The key words "MUST", "MUST NOT", "REQUIRED", "SHALL", "SHALL NOT", "SHOULD", "SHOULD NOT", "RECOMMENDED", “MAY", and "OPTIONAL" in this document are to be interpreted as described in RFC 2119.
Steps
Escalation for operational problem at site
This section introduces a critical part of operations in terms of sites' problems detection, identification and solving. The escalation procedure is a procedure that ROD must follow whenever any problem related to a site is detected. The main goal of the procedure is to track the problem follow-up process as a whole and keep the process consistent from the time of detection until the time when the ultimate solution is reached. Below are the detailed steps of the escalation procedure if no response is received for the notification of a problem or the problem has been unattended for. |
When an alarm appears on the ROD dashboard, at most after 24 hours from the problem occurrence ROD should start the procedure below:
(Max Duration column shows time in working days which you have to wait before you move to next step in the escalation procedure )

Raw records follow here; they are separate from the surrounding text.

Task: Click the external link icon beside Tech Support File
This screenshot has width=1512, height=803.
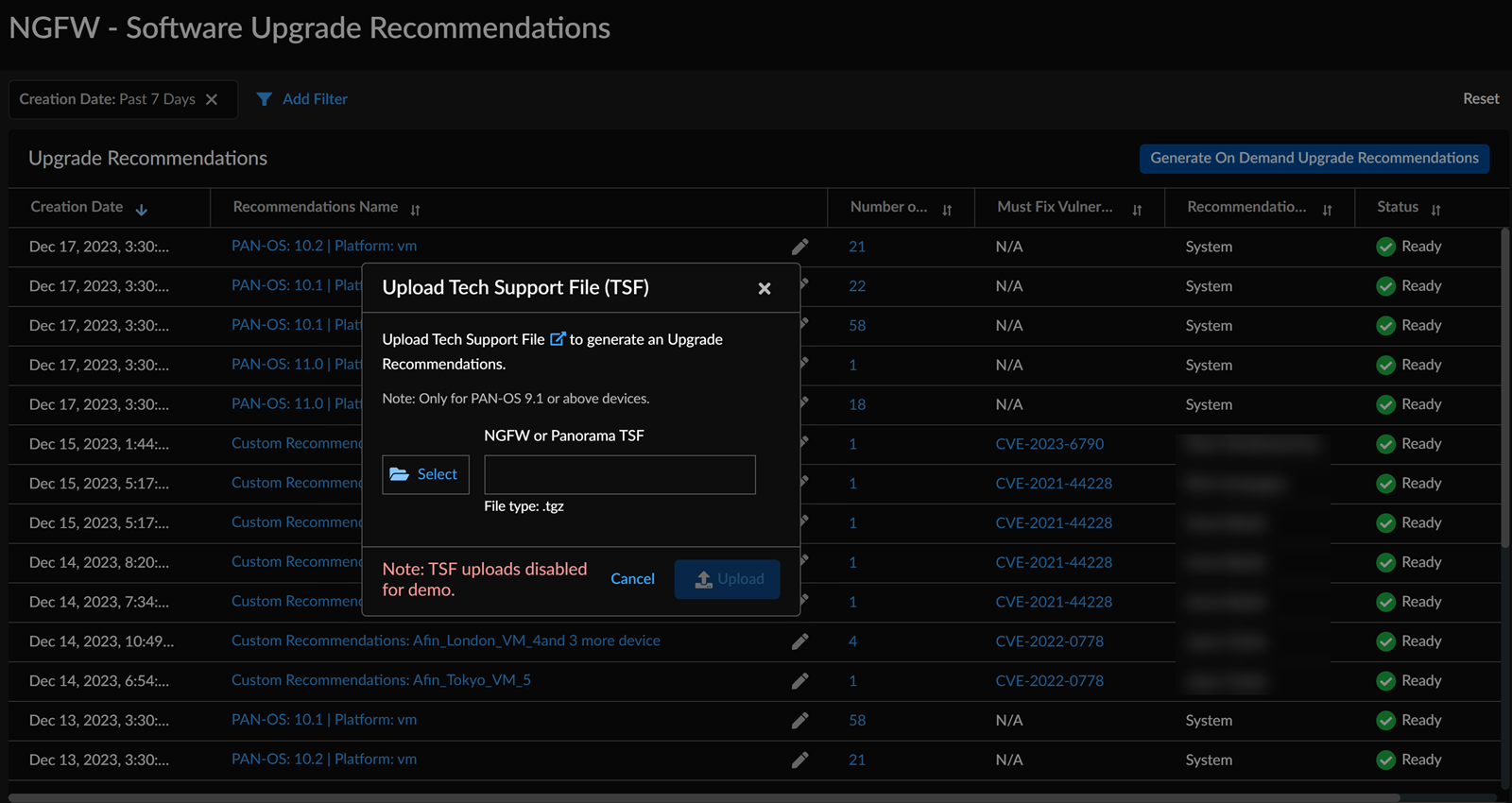Action: [558, 339]
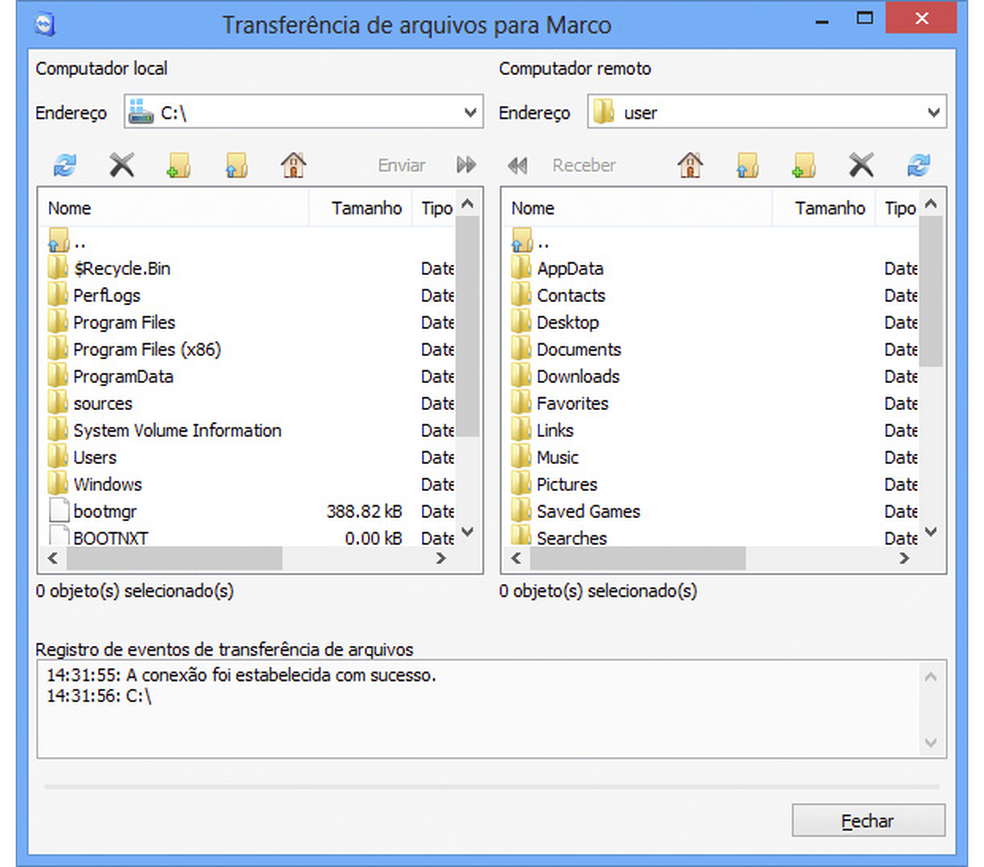This screenshot has width=984, height=867.
Task: Open home directory of the local computer
Action: (x=293, y=165)
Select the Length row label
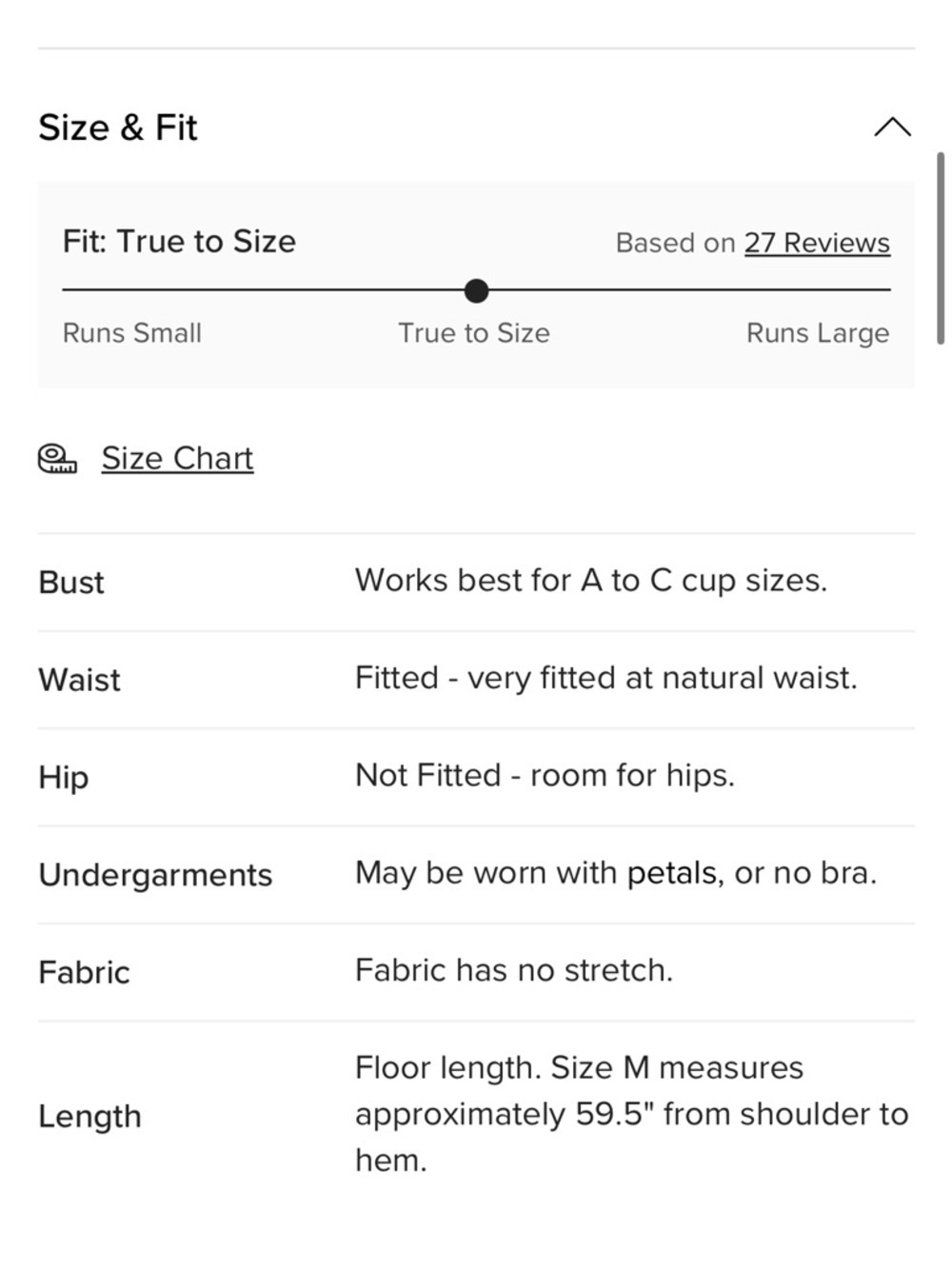Image resolution: width=952 pixels, height=1269 pixels. click(89, 1117)
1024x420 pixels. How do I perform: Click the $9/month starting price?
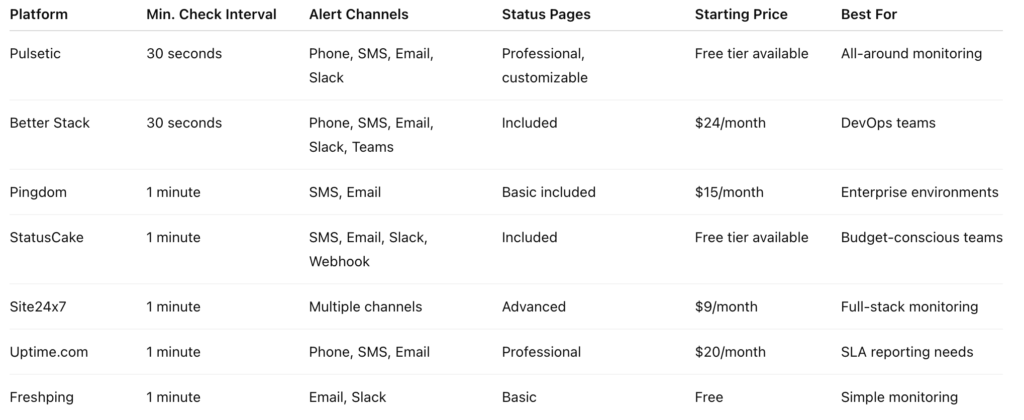tap(726, 307)
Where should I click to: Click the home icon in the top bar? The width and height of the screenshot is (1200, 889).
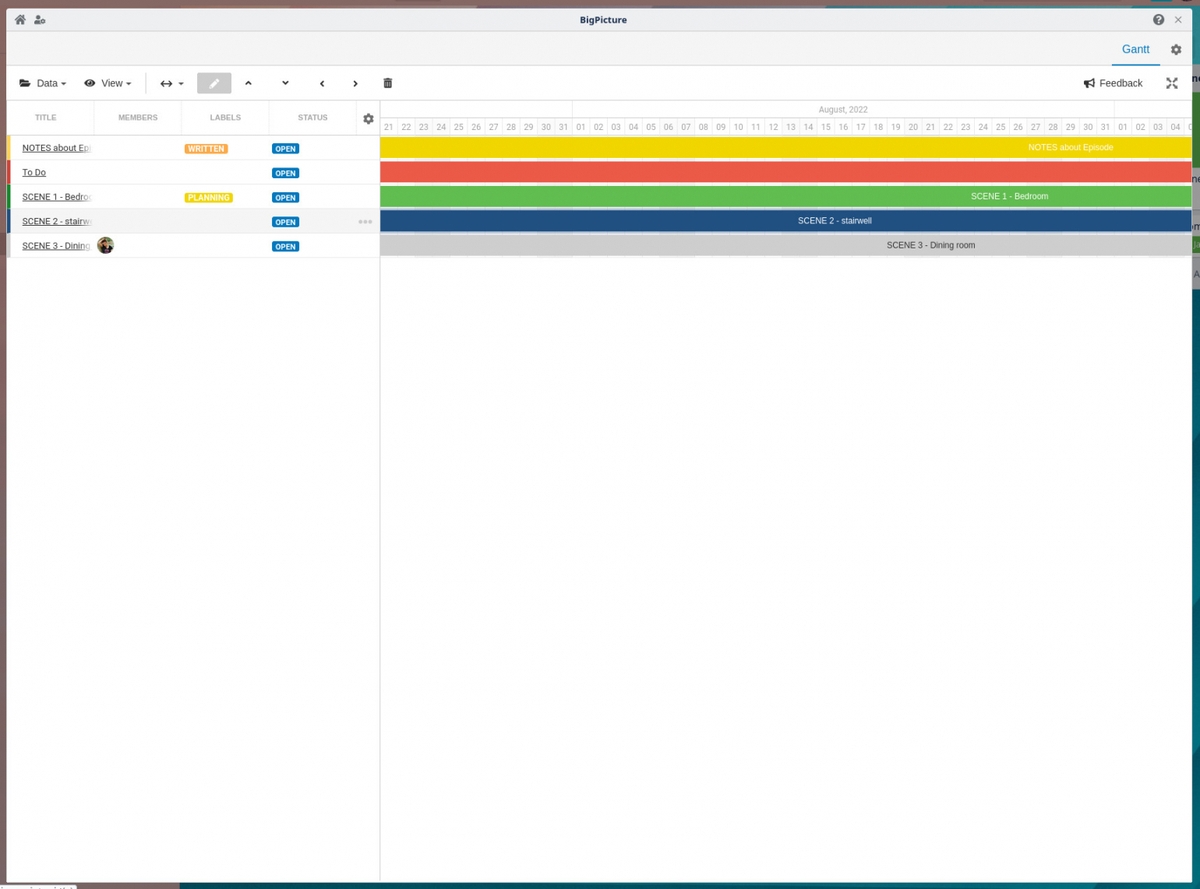click(x=19, y=19)
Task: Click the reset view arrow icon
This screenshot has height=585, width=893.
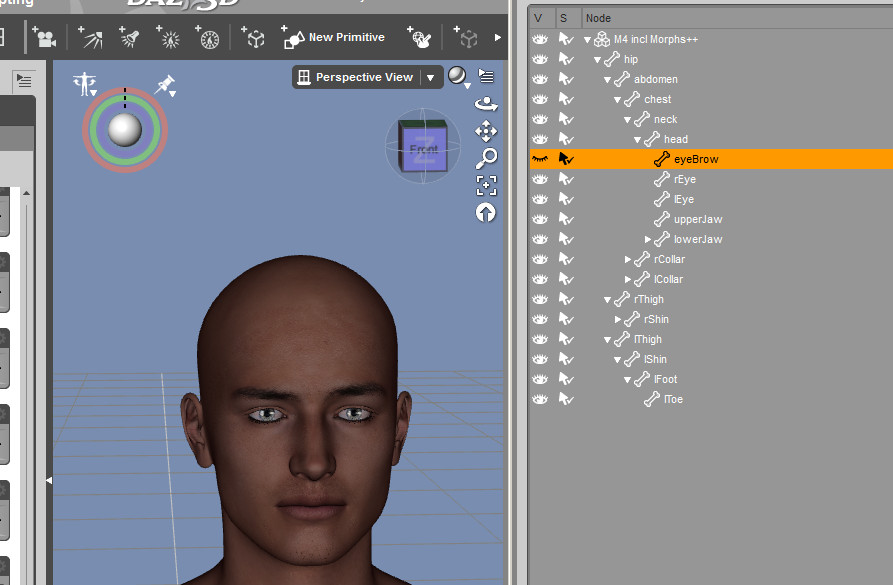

Step [#] | Dashboard step |
Max. Duration [work days] (time before moving to next step) |
Resp. Unit | Escalation procedure | Content of the message |
1 | 1st step | 3 | ROD | Send mail to the site administrator with CC to NGI/ROC operations manager and GGUS (operational ticket is being created). |
|
2 | 2nd step | 3 | ROD | Send mail to the site administrator with CC to NGI/ROC operations manager and GGUS.
(optionally: a phone call to site, just to make sure that e-mail communication channel is working); After 3 days period with no response from site administrator issue should be escalated to NGI/ROC operations manager. |
|
3 | NGI step | 5 | NGI manager |
NGI/ROC operations manager should at the political level make site responsive or suspend the site. (it can be done by phone, mail or on the meeting) If the problem needs to be escalated to EGI level then NGI/ROC operations manager ask ROD to send an mail to Operations with CC to site administrator, ROD and GGUS.(see Content of the message) ROD team is still responsible to take care about the ticket on the Operations Portal. |
|
4 | Operations step | 1 | Operations |
|
|
The communication should be recorded in GGUS ticket.
Escalation for operational problem with unsupported MW at site
This Escalation process is a part of Decommissioning of unsupported software procedure
When an alarm appears on the Operations dashboard, ROD should start the procedure below:
Step [#] | Dashboard step |
Max. Duration [work days] (time before moving to next step) |
Resp. Unit | Escalation procedure | Content of the message |
1 | 1st step | 10 |
ROD |
Create a ticket through Operations Portal with the template: ROD_MW_alarm_template Mail is send to the site administrator with CC to NGI/ROC operations manager and GGUS. One ticket can be created for all MW alarms by using alarm masking feature. ROD should make sure that site is aware of all raised alarms. |
|
2 | NGI step | 5 |
NGI manager |
Escalate ticket to NGI manager through Operations Dashboard. Mail is send to the site administrator with CC to NGI/ROC operations manager and GGUS. (optionally: a phone call to site, just to make sure that e-mail communication channel is working); NGI manager should check why site is unresponsive or what is the reason site cannot migrate to supported software version. Site and NGI manager should decide on upgrade plan or site/endpoint decommission. |
|
3 | Operations step | (without delay) | ROD |
In case of issues which cannot be solved on NGI level ROD should escalate ticket to Operations, who should try to help to find the solution. |
The communication should be recorded in GGUS ticket.
Escalation for operational problem with ROD
This section introduces a critical part of operations in terms of problem with ROD. The escalation procedure is a procedure that Operations must follow whenever any problem related to ROD work is detected. The main goal of the procedure is to track the problem follow-up process as a whole and keep the process consistent from the time of detection until the time when the ultimate solution is reached.
The procedure applies only in case when ROD is not handling issues on operational dashboard according to operational procedures.
(Max Duration column shows time in working days which you have to wait before you move to next step in the escalation procedure )
Step [#] |
Max. Duration [work days] (time before moving to next step) |
Resp. Unit | Escalation procedure | Content of the message |
1 | 3 | Operations | Send mail to the ROD with CC to NGI/ROC, Operations and GGUS (operational ticket is being created). |
|
2 | 3 | Operations | Send mail to NGI/ROC manager with CC to ROD, Operations and GGUS. |
|
3 | (without delay) | Operations | Send mail to COO with CC NGI/ROC manager, Operations and GGUS. |
|
The precondition to stop escalation is that all issues not handled according to procedure disappeared from Operations dashboard.
The communication should be recorded in GGUS ticket.
Revision history
Version | Authors | Date | Comments |
---|---|---|---|
3.1 | Malgorzata | 18 August 2014 | Oversight of ROD work is now under EGI.eu Operations team. Change contact group -> Operations support |
3.2 | Alessandro Paolini | 2016-06-08 | Changed contact group -> Operations |